#### [EXERCISE PROMPT]
Write the next part of the flashcards on marketing and pricing, picking up right after their last line.

Week 7 Flashcards
1
Q
What is price?
A
- Price is the value exchanged for a product in a marketing transaction
2
Q
What are the objectives of pricing?
A
- Profitability
- Ongoing survival (long‐term prosperity)
- Market‐share leadership
- Positioning
3
Q
What are the bases of pricing?
A
- Value-based Pricing: Organisation should select a price that reflects the value of a product to the customer
- Cost-based Pricing: Organisation should also ensure the value obtained from the marketing exchange can cover the costs
- Competition-based Pricing: Competition offerings are crucial in pricing decisions.Organisations must make pricing decisions to make their products competitive in the marketplace
4
Q
Distinguish between a price ceiling and a price floor
A
- Price ceiling → value of the product to the customer
- Price floor → a minimum price that must be charged to cover costs
5
Q
How are new products priced?
A
- Penetration pricing → a pricing tactic based on setting a low price in order to gain rapid market share and turnover for a new product
- Price skimming → charging the highest price that customers who most desire the product are willing to pay, and then later lowering the price to bring in larger numbers of buyers
6
Q
What is psychological pricing?

#### [DATA EXTRACT]
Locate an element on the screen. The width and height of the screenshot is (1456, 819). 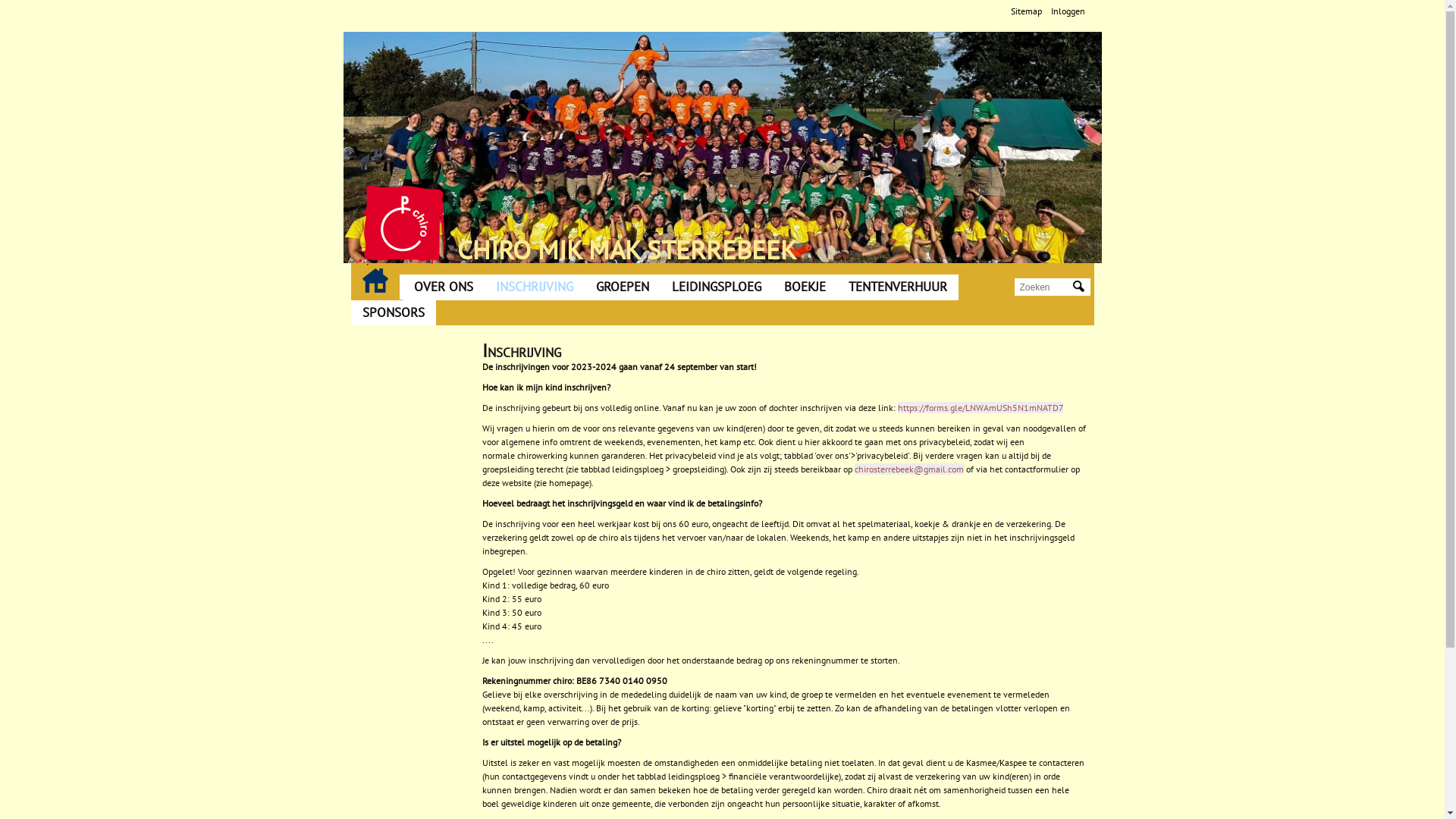
'Sitemap' is located at coordinates (1025, 11).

#### [RESPONSE]
A
- Pricing that attempts to influence a customer’s perception of price to make a product’s price more attractive
7
Q
What are the different types of psychological pricing?
A
- Odd-even pricing
- Reference pricing
- Multiple-unit pricing
- Bundle pricing
8
Q
What is odd-even pricing?
A
- The use of idiosyncratic prices to attract attention and create the perception that the price is discounted
9
Q
What is referencing pricing?
A
- Pricing a product at a moderate level and positioning it next to a more expensive model
10
Q
What is multiple-unit pricing?
A
- Multiple units of a product are sold for a single price, usually significantly lower per unit than the individual price
11
Q
What is bundle pricing?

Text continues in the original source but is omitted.